In my opinion, this shouldn't happen, it should keep the entire content of the cache and not remove anything, since the new prompt is a continuation of the same conversation.
During my test, I tried identifying exactly what was previously in the cache at position 488, and it was a word in a sentence towards the end of the thinking, but it doesn't seem special in any way. Just the word "vivid" before the end of a sentence, and that sentence wasn't even the last sentence in the thinking section of the reply:
4.11.215.220 D slot process_toke: id 0 | task 0 | n_decoded = 470, n_remaining = -1, next token: 850 ' more'
...
4.11.215.232 D slot update_slots: id 0 | task 0 | slot decode token, n_ctx = 4096, n_past = 487, n_cache_tokens = 487, truncated = 0
...
4.11.578.617 D slot process_toke: id 0 | task 0 | n_decoded = 471, n_remaining = -1, next token: 33949 ' vivid'
...
4.11.578.630 D slot update_slots: id 0 | task 0 | slot decode token, n_ctx = 4096, n_past = 488, n_cache_tokens = 488, truncated = 0
...
4.11.934.032 D slot process_toke: id 0 | task 0 | n_decoded = 472, n_remaining = -1, next token: 16 '.'
...
4.11.934.047 D slot update_slots: id 0 | task 0 | slot decode token, n_ctx = 4096, n_past = 489, n_cache_tokens = 489, truncated = 0
I've even coded my own command line API client in Go, and I was still able to replicate the issue. So it doesn't seem to be an bug in the Web UI, but an issue with the /v1/chat/completions API itself.

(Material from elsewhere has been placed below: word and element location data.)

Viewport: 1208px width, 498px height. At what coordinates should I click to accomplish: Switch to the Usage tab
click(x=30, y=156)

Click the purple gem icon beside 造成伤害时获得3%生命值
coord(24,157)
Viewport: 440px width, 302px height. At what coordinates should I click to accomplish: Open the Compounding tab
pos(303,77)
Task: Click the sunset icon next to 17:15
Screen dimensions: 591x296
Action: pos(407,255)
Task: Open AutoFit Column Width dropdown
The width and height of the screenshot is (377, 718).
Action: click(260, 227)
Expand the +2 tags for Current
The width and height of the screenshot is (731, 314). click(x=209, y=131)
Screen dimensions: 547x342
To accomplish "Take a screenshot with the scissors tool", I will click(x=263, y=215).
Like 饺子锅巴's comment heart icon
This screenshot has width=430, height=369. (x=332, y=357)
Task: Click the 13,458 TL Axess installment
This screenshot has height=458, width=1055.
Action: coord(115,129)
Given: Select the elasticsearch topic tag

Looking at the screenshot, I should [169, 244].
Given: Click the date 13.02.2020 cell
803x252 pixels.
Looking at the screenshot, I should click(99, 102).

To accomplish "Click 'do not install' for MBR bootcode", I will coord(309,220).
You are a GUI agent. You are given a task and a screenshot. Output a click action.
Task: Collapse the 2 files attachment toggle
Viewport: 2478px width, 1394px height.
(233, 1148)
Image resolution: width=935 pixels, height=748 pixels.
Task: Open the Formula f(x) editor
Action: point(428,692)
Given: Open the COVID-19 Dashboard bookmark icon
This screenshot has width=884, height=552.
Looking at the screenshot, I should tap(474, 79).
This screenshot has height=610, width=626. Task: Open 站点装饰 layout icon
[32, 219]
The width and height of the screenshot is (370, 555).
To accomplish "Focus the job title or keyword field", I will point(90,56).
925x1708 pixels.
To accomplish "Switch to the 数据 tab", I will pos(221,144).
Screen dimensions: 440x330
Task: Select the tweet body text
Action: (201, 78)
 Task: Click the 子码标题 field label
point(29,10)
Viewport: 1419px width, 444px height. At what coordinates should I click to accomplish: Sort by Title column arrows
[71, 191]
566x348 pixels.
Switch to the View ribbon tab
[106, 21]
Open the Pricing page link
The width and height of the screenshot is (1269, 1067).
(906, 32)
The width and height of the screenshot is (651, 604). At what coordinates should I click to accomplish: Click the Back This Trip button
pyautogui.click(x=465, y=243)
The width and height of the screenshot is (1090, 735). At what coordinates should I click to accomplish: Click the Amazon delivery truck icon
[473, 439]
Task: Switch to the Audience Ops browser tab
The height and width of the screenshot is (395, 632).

I have NOT been able to replicate this using llama-cli.exe, it works properly without discarding any parts of the cache during such conversations.
Currently, I'm forced to use this CLI, otherwise a 2 hour conversation with DeepSeek can easily turn into a 3-4 hour conversation, due to the caching issues.
I attached the log from my latest test.